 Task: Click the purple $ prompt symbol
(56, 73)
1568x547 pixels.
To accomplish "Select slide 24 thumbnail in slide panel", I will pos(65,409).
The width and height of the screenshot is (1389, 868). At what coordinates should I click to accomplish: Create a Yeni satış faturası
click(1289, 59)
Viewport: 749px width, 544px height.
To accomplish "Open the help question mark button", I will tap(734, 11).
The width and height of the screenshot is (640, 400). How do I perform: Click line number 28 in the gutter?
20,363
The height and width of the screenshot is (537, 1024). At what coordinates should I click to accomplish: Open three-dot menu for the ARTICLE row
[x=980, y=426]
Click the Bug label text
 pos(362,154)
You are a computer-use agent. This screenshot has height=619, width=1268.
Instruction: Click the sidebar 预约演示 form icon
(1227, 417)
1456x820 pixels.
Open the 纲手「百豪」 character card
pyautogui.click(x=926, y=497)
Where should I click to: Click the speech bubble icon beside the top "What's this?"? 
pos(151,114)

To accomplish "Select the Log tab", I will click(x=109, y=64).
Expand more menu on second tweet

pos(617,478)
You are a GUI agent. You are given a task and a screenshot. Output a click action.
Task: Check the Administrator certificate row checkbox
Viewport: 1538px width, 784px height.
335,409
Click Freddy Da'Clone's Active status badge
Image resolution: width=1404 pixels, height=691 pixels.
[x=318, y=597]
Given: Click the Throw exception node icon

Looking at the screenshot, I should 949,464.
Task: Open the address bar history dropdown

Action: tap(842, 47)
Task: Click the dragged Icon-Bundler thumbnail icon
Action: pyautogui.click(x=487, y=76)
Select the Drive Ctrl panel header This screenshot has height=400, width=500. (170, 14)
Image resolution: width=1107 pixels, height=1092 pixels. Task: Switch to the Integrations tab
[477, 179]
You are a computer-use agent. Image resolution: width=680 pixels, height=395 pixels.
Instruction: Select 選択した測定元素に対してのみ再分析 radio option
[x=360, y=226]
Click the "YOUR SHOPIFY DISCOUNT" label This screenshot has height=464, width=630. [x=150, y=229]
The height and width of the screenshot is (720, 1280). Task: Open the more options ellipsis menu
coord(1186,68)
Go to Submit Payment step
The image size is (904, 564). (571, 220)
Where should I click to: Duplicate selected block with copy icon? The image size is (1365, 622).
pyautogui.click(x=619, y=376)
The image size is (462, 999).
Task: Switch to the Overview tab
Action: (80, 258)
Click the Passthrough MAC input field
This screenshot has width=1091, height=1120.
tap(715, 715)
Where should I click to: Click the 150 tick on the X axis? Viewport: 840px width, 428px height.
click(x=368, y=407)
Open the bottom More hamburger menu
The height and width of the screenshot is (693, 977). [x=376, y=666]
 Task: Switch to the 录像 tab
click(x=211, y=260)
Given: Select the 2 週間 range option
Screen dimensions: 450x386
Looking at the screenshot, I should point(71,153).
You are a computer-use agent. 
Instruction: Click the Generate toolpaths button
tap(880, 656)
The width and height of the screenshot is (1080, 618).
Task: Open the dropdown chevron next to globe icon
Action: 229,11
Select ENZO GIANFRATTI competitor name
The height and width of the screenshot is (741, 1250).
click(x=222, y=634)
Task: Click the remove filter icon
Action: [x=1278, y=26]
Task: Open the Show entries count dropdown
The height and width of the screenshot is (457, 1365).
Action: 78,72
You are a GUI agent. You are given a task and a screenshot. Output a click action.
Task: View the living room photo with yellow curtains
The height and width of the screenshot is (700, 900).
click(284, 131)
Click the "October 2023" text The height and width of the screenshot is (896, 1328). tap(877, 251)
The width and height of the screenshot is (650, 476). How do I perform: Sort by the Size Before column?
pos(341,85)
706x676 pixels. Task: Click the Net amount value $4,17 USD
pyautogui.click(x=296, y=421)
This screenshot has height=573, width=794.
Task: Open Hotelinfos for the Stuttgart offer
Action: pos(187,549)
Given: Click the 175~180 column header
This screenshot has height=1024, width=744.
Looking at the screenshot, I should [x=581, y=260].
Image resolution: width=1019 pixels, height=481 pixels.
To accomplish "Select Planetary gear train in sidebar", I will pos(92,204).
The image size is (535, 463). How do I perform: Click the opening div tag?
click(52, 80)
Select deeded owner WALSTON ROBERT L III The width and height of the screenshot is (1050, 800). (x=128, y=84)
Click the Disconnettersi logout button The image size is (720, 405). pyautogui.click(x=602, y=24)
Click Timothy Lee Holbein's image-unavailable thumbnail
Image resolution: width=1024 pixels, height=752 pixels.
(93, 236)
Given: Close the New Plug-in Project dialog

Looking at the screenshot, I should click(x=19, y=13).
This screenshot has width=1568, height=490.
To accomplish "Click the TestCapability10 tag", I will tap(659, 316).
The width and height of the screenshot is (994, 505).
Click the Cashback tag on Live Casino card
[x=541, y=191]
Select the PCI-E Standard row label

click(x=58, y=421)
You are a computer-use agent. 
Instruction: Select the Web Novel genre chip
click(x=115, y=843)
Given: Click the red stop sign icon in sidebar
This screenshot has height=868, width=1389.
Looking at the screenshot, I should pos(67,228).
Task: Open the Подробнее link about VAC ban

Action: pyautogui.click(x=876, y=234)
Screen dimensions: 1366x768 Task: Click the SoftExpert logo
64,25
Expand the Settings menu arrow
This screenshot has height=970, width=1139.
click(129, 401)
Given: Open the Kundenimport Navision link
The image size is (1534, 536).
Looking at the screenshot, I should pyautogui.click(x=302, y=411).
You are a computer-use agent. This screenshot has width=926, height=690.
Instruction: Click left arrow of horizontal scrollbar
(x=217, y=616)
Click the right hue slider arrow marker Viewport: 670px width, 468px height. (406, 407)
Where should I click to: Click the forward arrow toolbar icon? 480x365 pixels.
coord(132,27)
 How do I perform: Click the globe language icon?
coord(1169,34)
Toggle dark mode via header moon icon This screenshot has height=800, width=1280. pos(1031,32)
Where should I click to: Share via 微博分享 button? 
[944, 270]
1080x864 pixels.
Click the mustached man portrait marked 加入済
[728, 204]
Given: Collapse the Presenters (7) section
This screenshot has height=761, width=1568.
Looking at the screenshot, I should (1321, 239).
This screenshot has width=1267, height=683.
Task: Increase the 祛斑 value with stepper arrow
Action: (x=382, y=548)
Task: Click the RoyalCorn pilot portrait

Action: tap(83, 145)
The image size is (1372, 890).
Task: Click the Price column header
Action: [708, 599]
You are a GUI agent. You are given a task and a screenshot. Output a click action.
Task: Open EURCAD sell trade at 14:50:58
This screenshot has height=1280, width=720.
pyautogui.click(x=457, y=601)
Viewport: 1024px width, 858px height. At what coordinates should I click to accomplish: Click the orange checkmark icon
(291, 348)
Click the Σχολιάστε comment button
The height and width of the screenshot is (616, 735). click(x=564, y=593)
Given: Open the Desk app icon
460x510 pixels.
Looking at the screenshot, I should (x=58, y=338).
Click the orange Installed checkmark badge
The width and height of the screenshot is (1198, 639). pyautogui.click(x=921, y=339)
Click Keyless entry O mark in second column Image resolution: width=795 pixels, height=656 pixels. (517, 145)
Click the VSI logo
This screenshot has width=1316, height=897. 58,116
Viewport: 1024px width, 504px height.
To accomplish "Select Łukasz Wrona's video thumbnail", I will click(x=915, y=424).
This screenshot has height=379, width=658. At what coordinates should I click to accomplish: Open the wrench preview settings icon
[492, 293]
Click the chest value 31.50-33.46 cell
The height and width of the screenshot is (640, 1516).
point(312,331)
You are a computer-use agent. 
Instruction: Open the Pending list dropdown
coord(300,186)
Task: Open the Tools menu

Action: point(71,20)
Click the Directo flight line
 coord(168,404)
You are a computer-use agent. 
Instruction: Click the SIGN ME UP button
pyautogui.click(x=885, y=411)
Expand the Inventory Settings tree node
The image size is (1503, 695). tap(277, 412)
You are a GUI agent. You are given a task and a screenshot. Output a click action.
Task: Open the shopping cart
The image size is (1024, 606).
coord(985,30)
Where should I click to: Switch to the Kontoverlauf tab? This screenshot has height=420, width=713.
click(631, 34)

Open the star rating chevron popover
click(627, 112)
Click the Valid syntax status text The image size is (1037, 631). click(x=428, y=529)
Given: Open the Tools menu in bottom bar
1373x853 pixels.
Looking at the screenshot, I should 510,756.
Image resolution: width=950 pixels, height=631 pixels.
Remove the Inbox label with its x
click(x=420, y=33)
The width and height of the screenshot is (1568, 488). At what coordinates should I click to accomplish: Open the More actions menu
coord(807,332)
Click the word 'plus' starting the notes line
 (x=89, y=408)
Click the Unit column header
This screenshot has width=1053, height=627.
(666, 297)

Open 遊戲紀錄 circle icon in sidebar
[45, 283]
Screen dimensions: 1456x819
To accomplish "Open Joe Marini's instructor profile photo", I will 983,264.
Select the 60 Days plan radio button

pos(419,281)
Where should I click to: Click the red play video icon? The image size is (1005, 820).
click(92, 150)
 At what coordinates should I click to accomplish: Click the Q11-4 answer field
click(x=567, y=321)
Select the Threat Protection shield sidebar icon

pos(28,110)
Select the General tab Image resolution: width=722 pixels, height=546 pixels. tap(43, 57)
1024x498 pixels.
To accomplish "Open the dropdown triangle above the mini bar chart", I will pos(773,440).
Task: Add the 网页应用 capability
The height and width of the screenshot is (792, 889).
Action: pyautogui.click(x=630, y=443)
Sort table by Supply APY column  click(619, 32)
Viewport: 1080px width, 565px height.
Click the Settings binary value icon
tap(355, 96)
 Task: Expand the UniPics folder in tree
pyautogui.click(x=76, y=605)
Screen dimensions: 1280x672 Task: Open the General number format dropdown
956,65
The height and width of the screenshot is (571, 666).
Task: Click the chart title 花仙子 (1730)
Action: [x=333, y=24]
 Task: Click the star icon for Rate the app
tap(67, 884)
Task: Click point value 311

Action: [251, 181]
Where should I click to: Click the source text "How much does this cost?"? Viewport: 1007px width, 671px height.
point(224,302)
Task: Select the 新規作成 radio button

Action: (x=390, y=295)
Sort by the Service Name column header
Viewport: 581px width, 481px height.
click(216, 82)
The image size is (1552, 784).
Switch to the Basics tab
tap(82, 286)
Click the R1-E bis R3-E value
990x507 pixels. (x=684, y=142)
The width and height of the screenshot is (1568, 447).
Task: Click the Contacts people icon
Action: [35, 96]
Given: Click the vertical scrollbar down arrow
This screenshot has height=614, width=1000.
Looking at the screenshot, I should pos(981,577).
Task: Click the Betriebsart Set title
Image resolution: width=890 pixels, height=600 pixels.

══════════════════════════════

- _WORK ORDER_: Find the line with "This screenshot has height=761, width=1568." in the entries above. Retype it and each line after it, exactly, through the line with "Given: Open the Desk app icon", and stop there.

- _REPLY_:
This screenshot has height=761, width=1568.
Looking at the screenshot, I should (1321, 239).
This screenshot has width=1267, height=683.
Task: Increase the 祛斑 value with stepper arrow
Action: (x=382, y=548)
Task: Click the RoyalCorn pilot portrait

Action: tap(83, 145)
The image size is (1372, 890).
Task: Click the Price column header
Action: [708, 599]
You are a GUI agent. You are given a task and a screenshot. Output a click action.
Task: Open EURCAD sell trade at 14:50:58
This screenshot has height=1280, width=720.
pyautogui.click(x=457, y=601)
Viewport: 1024px width, 858px height. At what coordinates should I click to accomplish: Click the orange checkmark icon
(291, 348)
Click the Σχολιάστε comment button
The height and width of the screenshot is (616, 735). click(x=564, y=593)
Given: Open the Desk app icon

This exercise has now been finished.